Reading passage:
========

# Avid shorty 6 vs.Avid shorty Ultimate



## shackleton (Jan 15, 2011)

I have shorty 4 (stock on my 2003 fuji cross) and i'm thinking about upgrading.How much of a performance difference between the two?All experiences appreciated.
Thanks.


----------



## Magsdad (Jun 29, 2005)

*My personal opinion...*

Worth every penny I paid on Ebay. I had the Shorty 6s and never really liked them. The Ultimates are LIGHT years stronger. Even with the 6s set up perfectly, they simply didn't stop like the Ultimates. I also found them for $56/pair, so the cost was not as much as the full price I have seen.

Plus, the ability to change configuration is a selling point for most. I have mine in the short configuration, so they really grab.

Like I said, my opinion, totally worth it.


----------



## scrub (May 19, 2010)

I had the shorty 4 and switched the front for a tektro cr720 left the shorty 4 on the rear and put koolstop salmons on both. works great.


----------



## wibly wobly (Apr 23, 2009)

I went from the shorty 6s to ultimates this winter. I never really had major problems with the 6s but, when I got the rear adjusted where I was happy with them (cable / lever pos), they were a total ***** to open / close cause they were so bloody tight. I ended up trying to use the wider straddler on the back and I kissed my stopping power goodby. it wasn't a problem outside of a few races were I was going downhill at a good clip and I was **** scared about dying. 

so far the ultimates seem like a great upgrade. the feel is good and the stopping power is better. the ability and ease of adjusting is better to. I'm pretty happy so far. I didn't get mine for $60 though.


----------



## JonCu (Apr 25, 2011)

*Ultimates!*

I really like the Ultimates... I don't know if braking in CX is ever not worth the upgrade.


----------

========

Data listing:
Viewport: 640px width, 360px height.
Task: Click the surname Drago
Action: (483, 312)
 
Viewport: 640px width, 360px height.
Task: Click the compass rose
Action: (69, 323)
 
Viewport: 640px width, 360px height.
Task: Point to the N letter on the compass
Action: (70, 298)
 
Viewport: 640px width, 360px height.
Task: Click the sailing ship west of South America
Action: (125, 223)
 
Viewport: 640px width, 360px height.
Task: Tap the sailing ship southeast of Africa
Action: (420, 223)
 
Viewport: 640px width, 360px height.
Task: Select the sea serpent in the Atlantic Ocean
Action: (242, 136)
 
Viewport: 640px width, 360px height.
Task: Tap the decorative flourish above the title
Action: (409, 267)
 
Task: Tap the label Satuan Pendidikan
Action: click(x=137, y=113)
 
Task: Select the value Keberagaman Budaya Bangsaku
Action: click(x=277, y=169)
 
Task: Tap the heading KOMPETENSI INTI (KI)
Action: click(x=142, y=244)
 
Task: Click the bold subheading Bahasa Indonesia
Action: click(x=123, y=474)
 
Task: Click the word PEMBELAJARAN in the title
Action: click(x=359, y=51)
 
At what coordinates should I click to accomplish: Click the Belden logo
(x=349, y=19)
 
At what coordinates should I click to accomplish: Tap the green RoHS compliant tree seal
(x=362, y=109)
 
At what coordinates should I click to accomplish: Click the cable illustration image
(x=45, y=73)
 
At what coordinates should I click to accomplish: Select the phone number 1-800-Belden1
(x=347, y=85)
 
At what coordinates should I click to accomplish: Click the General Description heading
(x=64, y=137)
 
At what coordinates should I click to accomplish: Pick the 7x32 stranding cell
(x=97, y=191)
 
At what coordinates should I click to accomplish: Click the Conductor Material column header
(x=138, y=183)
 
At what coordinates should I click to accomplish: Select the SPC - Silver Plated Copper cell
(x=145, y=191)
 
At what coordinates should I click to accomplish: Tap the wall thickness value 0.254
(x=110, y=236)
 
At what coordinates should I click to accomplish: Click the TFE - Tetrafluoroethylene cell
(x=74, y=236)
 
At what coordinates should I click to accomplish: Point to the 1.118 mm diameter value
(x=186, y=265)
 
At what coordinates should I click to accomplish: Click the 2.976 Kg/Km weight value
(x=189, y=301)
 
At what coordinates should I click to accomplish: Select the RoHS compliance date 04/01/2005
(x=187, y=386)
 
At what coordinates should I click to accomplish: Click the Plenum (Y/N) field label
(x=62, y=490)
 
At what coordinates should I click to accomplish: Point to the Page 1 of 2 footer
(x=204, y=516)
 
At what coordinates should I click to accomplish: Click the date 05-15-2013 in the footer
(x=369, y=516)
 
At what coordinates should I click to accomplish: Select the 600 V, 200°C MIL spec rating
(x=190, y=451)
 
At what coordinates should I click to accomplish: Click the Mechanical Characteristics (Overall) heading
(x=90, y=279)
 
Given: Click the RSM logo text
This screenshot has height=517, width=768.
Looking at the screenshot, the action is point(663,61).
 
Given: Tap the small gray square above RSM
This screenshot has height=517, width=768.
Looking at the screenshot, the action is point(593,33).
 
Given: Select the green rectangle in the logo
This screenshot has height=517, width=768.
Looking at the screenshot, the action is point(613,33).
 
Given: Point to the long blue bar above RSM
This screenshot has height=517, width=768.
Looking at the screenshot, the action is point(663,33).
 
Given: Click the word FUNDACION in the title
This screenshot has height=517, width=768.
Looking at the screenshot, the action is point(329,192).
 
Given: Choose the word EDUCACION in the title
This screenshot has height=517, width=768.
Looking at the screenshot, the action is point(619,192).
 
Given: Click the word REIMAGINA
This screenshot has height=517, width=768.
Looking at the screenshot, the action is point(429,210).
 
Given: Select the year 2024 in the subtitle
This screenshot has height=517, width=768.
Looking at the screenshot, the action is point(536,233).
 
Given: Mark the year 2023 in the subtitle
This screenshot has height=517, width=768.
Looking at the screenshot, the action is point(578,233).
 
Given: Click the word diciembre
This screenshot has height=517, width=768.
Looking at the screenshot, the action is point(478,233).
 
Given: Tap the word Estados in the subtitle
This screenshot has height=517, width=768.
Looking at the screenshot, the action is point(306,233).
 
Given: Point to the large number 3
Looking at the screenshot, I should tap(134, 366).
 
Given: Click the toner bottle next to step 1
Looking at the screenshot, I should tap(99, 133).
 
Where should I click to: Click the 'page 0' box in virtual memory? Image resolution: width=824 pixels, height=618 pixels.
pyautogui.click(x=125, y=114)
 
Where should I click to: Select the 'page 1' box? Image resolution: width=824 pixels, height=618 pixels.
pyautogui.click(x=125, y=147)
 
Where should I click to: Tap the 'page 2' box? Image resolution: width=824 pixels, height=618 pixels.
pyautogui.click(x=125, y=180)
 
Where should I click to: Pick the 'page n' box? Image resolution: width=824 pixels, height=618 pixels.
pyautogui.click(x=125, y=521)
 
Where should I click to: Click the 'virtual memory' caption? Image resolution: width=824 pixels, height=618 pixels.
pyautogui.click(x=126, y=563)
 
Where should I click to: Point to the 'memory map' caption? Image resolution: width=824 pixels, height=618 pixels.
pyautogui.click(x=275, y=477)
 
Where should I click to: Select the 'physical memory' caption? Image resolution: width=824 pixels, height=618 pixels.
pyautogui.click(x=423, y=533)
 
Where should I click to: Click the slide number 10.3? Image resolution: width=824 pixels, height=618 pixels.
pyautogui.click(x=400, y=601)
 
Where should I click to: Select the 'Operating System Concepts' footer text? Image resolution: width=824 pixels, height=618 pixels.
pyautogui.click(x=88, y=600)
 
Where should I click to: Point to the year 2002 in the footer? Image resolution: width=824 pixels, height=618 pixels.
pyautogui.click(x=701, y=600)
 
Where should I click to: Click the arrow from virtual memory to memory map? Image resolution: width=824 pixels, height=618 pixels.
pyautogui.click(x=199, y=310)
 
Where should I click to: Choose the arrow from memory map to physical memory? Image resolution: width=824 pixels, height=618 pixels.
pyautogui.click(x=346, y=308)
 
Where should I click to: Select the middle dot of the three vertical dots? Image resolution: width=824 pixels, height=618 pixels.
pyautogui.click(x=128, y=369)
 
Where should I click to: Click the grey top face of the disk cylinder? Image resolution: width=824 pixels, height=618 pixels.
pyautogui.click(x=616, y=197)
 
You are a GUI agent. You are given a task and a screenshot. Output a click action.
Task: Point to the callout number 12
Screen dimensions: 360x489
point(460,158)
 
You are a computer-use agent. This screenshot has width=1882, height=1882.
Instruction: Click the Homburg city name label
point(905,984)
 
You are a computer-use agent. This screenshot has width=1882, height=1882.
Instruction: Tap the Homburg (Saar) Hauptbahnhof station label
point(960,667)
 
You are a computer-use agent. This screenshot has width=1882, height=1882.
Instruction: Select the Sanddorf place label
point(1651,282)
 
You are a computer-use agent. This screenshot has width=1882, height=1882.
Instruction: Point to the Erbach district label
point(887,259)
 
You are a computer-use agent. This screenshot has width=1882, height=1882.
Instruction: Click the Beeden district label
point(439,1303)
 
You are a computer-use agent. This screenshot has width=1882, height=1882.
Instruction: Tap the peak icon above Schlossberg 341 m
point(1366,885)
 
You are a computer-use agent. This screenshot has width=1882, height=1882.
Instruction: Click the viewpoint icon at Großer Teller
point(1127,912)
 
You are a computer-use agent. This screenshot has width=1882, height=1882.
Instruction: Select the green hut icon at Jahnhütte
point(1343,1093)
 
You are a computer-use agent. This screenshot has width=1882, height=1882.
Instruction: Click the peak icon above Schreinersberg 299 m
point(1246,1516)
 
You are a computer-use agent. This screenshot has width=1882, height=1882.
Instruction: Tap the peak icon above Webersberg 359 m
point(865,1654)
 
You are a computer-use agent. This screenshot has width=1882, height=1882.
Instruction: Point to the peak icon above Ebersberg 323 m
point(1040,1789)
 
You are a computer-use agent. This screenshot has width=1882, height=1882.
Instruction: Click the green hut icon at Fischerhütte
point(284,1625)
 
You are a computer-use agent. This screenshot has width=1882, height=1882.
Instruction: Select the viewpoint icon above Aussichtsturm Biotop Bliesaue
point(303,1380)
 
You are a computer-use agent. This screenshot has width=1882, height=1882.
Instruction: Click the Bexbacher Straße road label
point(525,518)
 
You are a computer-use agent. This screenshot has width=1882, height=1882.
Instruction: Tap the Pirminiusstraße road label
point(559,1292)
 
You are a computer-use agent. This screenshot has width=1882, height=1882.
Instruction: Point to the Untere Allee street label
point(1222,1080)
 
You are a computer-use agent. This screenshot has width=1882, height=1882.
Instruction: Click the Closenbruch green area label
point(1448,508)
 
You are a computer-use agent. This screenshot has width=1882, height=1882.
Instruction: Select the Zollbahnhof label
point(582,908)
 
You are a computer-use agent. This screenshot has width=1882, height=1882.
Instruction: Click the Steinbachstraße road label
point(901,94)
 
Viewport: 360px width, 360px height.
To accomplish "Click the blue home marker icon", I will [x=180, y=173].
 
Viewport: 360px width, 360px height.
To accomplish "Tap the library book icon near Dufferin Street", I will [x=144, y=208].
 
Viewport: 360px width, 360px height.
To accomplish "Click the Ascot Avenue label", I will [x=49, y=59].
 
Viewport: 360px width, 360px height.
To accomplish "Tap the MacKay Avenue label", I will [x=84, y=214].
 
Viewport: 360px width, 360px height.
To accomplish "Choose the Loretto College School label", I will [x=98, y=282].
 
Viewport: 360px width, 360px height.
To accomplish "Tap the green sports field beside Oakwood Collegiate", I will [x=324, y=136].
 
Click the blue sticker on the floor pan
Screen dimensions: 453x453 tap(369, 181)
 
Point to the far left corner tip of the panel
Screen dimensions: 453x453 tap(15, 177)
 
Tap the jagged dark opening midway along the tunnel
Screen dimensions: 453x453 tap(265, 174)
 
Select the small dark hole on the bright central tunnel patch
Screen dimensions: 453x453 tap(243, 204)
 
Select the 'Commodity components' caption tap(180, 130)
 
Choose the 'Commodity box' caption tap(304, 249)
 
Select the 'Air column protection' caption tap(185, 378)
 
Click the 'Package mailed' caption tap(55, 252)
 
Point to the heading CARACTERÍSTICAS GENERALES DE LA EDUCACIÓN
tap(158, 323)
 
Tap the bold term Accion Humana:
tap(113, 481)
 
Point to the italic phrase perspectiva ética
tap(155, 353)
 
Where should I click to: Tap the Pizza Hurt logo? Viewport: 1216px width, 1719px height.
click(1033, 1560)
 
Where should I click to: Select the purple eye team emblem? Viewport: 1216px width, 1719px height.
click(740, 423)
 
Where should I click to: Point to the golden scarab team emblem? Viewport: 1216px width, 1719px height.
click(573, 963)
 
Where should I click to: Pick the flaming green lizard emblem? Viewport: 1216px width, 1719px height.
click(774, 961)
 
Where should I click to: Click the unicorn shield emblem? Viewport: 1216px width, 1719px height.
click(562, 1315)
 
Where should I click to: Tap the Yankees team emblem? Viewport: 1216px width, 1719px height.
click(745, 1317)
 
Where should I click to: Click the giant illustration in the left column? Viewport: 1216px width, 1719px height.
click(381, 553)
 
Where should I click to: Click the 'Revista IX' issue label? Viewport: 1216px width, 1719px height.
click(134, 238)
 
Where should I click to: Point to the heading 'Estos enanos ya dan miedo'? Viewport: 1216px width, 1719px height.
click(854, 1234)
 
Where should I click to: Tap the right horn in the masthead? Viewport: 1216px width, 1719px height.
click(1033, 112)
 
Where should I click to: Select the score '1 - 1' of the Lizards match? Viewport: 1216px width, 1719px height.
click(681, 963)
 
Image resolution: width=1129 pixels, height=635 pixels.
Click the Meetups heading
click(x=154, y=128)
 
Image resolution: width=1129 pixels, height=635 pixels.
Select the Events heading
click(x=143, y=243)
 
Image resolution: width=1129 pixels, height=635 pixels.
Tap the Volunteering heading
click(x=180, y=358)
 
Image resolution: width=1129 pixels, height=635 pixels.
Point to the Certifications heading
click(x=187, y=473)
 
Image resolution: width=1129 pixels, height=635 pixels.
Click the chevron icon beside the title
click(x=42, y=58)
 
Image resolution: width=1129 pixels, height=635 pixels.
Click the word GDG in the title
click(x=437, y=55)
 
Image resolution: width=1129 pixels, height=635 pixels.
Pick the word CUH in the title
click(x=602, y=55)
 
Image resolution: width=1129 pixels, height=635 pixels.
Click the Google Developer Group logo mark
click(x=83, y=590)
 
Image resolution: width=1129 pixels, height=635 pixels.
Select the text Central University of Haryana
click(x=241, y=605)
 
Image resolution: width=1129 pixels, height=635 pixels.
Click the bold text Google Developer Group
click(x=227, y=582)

========

Set of tasks:
- a) Turn the paragraph of the brake thread that starts "Worth every penny I paid on Ebay" into a short bulleted list that keeps its main facts.
- b) Sum up the brake thread in two sentences.
- c) Answer these questions from the brake thread, one per line:
(i) What bike came with the Shorty 4 brakes as stock?
(ii) What price per pair did one poster pay for the Ultimates?
(iii) What did the rider who moved from the 6s to the Ultimates try on the back that cost stopping power?

Final results:
- a)
- Bought on eBay and worth the price.
- Had the Shorty 6s before and never really liked them.
- The Ultimates are far stronger. Even set up perfectly, the 6s didn't stop as well.
- Paid $56 a pair, less than the full price seen elsewhere.

- b) A rider with stock Shorty 4 brakes asks how much better the Avid Shorty Ultimate performs than the Shorty 6. Most replies favor the Ultimates for stronger stopping and easier adjustment, while one rider instead put a Tektro CR720 on the front, kept the Shorty 4 on the rear, and fitted Koolstop salmon pads on both.

- c)
(i) A 2003 Fuji Cross.
(ii) $56 a pair.
(iii) The wider straddler.